ECHO's Mission and Vision
ECHO's Mission is to equip people with resources and skills to reduce hunger and improve the lives of the poor.
Education and Training
In the early 1970's Indiana businessman Richard Dugger led a group of high school students on a visit to Haiti and was deeply moved by the plight of people in developing countries. He and others made personal commitments to share their time and resources, they prayed and dreamed of ways to help meet the needs that they had seen. Other Christian laymen and clergy from Indiana and Florida caught the dream, and ECHO (Educational Concerns for Haiti Organization) was born. Until 1981 ECHO worked on various projects in Haiti. ECHO's role in international agricultural development was more clearly defined with the arrival of Former Executive Director, Dr. Martin Price, in June of 1981. The work in Haiti was closed, and all of ECHO's resources were directed towards strengthening the work of other organizations. Under his direction ECHO has become an ever growing pipeline for sharing information, ideas, techniques, methods, plants, books, materials, solutions ... whatever has potential to ease world hunger.

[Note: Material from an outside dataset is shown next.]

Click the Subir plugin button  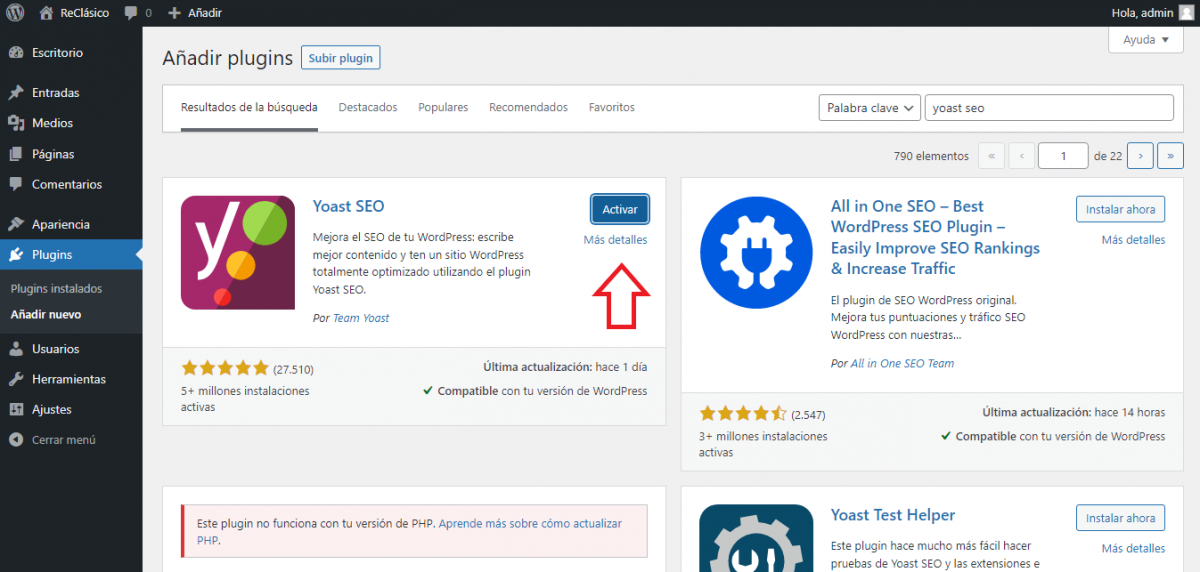pos(340,58)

ECHO's primary functions are providing agricultural information to overseas workers, distributing seeds for promising food plants, and offering training opportunities at the Florida farm. ECHO's role and purpose as conceived in the early 1980's endures today, and as a result, ECHO's "history" is mostly a story of the expanding ministry.
One of Dr. Price's first decisions was to select a recent college graduate with an interest in international development to serve for a year as an ECHO intern. Interns are responsible for managing the farm and seedbank, giving tours, and much more. A second intern position was added in 1985, and by the fall of 1989 a new high of six interns were on staff. Additional personnel were necessary to handle the expanded seed bank and seed requests, growing farm duties, and the increasingly popular public tours.
The first issue of ECHO's highly regarded ECHO Development Notes(EDN) was published in 1982 and mailed to 36 interested individuals. This mailing list has grown steadily over the years. The most recent edition went out to over 3500 agricultural workers in 180 countries around the world.
ECHO began using computers in 1985. Now, all our correspondence, accounting, publishing, and record keeping is done with the help of computers. They have become an indispensable tool allowing us to work on a limited budget. The addition of e-mail and ECHO's web site greatly increased access to resources and the speed of response time to the overseas network.
During 1987 the office activities moved from a room in the lower level of the A-frame dormitory to a large rented office trailer, but by 1991 the "spacious" office trailer was badly crowded. ECHO purchased a 7 1/2 acre adjoining farm to provide housing and expansion space and the A-frame was remodeled to provide additional office space.
In 1998, a generous gift made it possible for ECHO to construct two large buildings, a visitor reception building and a technical resource building. The addition of these beautiful buildings has allowed for an expanded bookstore, tour reception area, and an expanded library as well as elbow-room for the office staff and volunteers.
In 2001, ECHO received a grant to develop the Global Village and Research Center in which 6 separate areas of third world climates are simulated. Each of the six agricultural interns takes care of his or her own climate zone. Currently featured on the farm are the tropical lowlands, tropical highlands, monsoon, semi-arid, rainforest clearing and urban garden. The global village is not only a hands on training ground for those searching for help in tropical agriculture, but also an educational tool to make the public aware of hunger related issues and the answers there are to alleviate malnutrion and starvation.
The view of the main office building, holding the Bookstore, Visitor Reception Center, and Front Office.
Nearly every aspect of ECHO's ministry has experienced substantial growth. The permanent staff is still growing with over 35 members. Volunteers give over 75,000 hours of work yearly. We now have 8 interns who reside, work and receive training for one year on the farm followed by three to six months in an overseas setting. More than 10,000 visitors toured our experimental/demonstration farm last year. Each year, agricultural development workers from around the world spend from a few days to a few months at ECHO where they use the library, attend seminars, and work alongside the interns in their projects for practical, hands-on experience. We now operate a resource center that contains over 4000 books and articles on agricultural for the Third World tropics. We also operate a nursery focused on rare tropical plants.
In 27 years of existence ECHO has matured from an idea into reality. In the future ECHO plans to continue to help meet the overwhelming need of small farmers around the world through the resources we are able to provide.